Richard Keble (died 1683/84) was an English lawyer and judge, a supporter of the Parliamentarian cause during the English Civil War. During the early years of the Interregnum he was a Keeper of the Great Seal. He was also an active judge who presided at several high-profile trials. At the Restoration under a provision in the Indemnity and Oblivion Act he was forbidden from holding further public offices.

==Life==
Richard Keble was from Suffolk, of an old family settled at Old Newton. He was admitted a member of Gray's Inn, on 7 August 1609. He was called to the bar on 14 July 1614, and became an ancient of the inn in 1632 and Lent Reader in 1639. He is first mentioned in George Croke's "Reports" in 1636. Parliament appointed him a judge in Wales in March 1647, and he became a serjeant-at-law in 1648.

During 1648 Keble was sent to Norwich to handle a mutiny. After the execution of Charles I in 1649 he was appointed the junior of the three Lord Commissioners (along with Bulstrode Whitelocke and John Lisle) who had the custody of the Great Seal, they each having a salary of £1000 per annum.
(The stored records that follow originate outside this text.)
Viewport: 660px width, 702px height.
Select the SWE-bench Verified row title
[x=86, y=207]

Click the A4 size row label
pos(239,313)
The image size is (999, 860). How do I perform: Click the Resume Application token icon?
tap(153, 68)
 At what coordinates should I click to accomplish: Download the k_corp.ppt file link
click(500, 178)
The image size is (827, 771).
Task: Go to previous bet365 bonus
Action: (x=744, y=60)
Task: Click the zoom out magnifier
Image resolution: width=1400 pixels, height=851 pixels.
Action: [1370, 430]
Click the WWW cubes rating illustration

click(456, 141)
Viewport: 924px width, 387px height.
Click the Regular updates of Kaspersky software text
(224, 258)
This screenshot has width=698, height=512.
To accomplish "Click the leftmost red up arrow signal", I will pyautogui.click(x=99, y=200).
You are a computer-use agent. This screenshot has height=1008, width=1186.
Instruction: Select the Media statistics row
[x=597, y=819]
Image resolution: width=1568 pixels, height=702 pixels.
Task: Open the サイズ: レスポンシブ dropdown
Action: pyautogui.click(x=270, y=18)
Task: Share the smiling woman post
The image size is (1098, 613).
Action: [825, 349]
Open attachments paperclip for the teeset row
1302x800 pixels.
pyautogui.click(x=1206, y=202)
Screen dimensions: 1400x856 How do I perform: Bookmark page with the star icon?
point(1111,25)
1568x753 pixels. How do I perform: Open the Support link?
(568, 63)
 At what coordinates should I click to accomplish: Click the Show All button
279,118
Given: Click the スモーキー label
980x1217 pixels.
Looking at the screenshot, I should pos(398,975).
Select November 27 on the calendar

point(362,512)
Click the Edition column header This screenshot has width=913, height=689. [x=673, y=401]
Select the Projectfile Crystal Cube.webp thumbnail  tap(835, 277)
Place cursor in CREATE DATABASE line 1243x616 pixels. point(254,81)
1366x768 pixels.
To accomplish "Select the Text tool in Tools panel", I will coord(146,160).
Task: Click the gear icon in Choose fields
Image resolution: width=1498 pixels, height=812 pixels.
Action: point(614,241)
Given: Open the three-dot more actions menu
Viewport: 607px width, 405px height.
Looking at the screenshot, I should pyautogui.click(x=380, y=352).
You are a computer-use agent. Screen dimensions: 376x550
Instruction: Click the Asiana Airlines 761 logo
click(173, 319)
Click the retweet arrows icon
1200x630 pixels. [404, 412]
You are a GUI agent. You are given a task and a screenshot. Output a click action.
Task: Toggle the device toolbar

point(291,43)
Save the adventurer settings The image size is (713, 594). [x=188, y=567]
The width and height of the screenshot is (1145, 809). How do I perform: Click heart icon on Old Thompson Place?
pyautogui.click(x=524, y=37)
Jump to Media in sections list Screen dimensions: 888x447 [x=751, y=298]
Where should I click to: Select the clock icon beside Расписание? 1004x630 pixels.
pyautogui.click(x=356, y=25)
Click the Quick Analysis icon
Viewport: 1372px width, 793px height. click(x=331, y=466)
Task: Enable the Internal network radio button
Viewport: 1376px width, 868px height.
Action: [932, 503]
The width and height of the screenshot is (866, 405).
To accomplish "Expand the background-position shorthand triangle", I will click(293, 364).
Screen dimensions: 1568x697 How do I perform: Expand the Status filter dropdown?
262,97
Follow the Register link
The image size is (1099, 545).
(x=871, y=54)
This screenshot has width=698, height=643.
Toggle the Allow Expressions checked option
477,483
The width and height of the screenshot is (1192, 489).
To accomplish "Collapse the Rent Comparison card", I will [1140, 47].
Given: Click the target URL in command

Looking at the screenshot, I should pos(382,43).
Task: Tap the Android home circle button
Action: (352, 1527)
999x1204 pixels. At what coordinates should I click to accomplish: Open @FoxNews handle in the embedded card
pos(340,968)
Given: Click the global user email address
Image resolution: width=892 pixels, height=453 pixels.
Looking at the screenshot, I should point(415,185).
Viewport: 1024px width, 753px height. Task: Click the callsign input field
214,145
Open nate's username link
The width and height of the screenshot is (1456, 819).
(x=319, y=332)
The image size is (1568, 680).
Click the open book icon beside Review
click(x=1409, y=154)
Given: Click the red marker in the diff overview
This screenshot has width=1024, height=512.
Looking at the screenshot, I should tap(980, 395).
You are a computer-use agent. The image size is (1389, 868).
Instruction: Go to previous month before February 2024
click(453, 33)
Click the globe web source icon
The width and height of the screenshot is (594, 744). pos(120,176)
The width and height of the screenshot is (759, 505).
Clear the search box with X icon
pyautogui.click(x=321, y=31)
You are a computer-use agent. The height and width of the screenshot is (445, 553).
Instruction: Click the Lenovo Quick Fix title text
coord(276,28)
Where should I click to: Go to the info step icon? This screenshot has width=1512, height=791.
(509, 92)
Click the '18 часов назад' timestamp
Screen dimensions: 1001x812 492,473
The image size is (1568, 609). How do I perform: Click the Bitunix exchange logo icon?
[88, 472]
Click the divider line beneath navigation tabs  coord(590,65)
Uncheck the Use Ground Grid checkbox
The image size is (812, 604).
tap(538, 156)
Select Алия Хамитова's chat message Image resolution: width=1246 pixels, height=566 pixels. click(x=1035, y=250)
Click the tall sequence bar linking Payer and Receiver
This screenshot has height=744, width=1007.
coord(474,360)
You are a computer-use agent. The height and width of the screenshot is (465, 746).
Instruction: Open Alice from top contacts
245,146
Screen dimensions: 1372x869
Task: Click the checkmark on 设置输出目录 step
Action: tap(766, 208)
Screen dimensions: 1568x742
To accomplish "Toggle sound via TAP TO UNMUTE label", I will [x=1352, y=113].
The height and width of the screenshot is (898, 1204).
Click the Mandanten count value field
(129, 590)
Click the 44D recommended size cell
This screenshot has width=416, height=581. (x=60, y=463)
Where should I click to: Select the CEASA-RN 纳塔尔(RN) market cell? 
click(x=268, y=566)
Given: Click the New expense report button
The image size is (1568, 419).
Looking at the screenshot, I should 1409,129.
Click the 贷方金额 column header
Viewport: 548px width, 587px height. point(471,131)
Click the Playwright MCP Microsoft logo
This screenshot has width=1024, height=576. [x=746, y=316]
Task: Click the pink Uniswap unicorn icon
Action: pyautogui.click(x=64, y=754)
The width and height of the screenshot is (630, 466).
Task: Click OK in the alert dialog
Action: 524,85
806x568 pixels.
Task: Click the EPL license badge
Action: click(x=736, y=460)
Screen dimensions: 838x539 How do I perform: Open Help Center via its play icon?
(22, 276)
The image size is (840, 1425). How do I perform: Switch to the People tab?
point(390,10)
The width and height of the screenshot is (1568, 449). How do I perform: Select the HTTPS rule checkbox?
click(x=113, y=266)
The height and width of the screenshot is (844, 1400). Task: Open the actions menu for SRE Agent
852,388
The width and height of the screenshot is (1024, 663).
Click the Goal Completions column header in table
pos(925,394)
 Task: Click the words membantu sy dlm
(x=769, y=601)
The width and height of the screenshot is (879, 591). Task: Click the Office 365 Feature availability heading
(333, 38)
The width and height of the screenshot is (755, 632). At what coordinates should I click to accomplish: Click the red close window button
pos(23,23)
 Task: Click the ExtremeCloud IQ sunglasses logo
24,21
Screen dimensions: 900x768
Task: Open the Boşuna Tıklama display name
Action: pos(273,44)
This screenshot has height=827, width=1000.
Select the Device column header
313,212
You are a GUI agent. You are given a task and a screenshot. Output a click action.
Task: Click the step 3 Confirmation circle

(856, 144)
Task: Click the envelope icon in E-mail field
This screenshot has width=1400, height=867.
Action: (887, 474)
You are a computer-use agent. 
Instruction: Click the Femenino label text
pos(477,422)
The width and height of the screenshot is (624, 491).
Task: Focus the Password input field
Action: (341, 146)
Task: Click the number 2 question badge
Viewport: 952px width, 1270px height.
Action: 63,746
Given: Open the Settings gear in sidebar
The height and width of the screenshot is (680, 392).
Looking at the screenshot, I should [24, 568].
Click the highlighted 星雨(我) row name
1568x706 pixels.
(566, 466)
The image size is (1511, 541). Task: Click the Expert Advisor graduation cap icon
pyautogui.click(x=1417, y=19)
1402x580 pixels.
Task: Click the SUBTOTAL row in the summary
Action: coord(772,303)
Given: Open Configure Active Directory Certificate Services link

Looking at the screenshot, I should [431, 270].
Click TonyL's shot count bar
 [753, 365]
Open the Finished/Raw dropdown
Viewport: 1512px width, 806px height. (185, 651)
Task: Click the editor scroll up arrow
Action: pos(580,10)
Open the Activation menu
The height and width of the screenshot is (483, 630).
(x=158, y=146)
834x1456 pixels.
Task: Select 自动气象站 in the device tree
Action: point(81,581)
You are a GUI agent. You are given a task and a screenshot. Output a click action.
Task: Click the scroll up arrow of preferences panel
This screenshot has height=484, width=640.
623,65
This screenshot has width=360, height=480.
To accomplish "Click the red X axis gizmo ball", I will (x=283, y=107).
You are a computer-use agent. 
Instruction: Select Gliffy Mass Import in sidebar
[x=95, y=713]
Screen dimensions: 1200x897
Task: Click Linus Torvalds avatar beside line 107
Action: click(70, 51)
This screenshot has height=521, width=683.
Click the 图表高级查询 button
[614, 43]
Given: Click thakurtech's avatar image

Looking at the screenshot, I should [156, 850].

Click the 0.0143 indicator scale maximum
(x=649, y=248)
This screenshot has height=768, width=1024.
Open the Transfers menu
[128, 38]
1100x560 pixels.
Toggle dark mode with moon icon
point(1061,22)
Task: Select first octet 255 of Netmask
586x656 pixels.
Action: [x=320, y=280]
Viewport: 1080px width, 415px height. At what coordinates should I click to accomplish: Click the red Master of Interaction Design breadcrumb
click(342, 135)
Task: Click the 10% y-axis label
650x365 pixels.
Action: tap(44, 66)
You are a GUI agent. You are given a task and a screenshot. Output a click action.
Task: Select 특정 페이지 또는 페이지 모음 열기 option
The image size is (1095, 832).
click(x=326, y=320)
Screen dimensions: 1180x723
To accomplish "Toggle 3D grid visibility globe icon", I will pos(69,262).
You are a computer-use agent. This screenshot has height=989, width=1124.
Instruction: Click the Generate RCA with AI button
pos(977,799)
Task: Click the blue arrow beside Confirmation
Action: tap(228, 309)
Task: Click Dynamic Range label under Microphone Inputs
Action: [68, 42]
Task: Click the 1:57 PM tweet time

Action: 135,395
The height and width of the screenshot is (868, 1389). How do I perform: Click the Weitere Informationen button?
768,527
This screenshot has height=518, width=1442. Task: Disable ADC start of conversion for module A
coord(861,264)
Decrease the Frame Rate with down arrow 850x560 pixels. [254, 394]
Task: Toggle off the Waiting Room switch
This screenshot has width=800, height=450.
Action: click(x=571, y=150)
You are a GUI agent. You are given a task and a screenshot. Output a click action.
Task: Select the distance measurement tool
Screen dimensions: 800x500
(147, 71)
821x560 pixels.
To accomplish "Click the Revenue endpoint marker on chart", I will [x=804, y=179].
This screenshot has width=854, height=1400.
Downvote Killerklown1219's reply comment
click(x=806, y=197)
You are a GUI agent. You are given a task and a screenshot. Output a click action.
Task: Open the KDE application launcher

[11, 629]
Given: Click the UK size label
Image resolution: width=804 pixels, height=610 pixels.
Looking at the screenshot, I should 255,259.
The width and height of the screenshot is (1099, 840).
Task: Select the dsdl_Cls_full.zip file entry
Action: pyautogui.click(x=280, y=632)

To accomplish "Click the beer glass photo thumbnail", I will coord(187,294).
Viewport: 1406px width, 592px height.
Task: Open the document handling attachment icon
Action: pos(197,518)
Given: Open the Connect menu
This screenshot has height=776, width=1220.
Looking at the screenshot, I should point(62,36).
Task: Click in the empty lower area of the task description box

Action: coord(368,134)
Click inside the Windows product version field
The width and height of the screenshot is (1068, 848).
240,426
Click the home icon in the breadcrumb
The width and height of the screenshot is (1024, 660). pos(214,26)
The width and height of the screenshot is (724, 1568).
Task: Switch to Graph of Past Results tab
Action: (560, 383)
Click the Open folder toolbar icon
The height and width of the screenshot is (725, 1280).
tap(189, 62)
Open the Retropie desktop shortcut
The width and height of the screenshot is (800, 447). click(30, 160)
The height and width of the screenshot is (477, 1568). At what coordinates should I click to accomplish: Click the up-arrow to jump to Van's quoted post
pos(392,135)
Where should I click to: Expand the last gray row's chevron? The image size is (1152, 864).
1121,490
With William Lenthall, acting as the Master of the Rolls, Keble and Whitelocke issued a set of working rules for the Court of Chancery, while further reform was being deliberated.

Keble presided at two significant trials: that of John Lilburne the Leveller in October 1649, and that of the Presbyterian plotter Christopher Love in 1651. At Love's trial he declared that "whatsoever is not consonant to Scripture in the Law of England, is not the Law of England". Thomas Widdrington replaced him as Lord Commissioner in April 1654. The reasons were largely political, Keble having made enemies as a high court justice.

Keble's salary was irregularly paid, and his petition for payment of what was owed, was presented in 1655, and still disregarded in 1658. At the Restoration Keble was excepted from the Indemnity and Oblivion Act (under Section XLIII which forbade him from accepting a public office). His will, dated April 1673, was proved in August 1684.

==Reputation==
In 1660 at the restoration of the monarchy it was alleged that, during the Interregnum, Keble had acted arbitrarily against Royalists and this was the reason he was excepted from the general pardon under the Indemnity and Oblivion Act.

Hilkiah Bedford, a political opponent, called him "an insolent, mercenary pettifogger," who without jury or evidence sent to the gallows any he suspected of royalism. The Lilburne and Love trials were typical of common law procedure. On the other hand, the Love trial, where Christopher Love's guilt was not seriously in doubt, has been described as a "demonstration of the republic's brute power dressed up as legal sovereignty". Edward Foss wrote that Keble apparently acted "with less unfairness and severity" than colleagues. A near contemporary and historian, Laurence Echard, in his History of England speaks of Keble as being then a man of "little practical experience".

==Family==
Keble married Mary Sickelmor. Joseph Keble was their fourth son.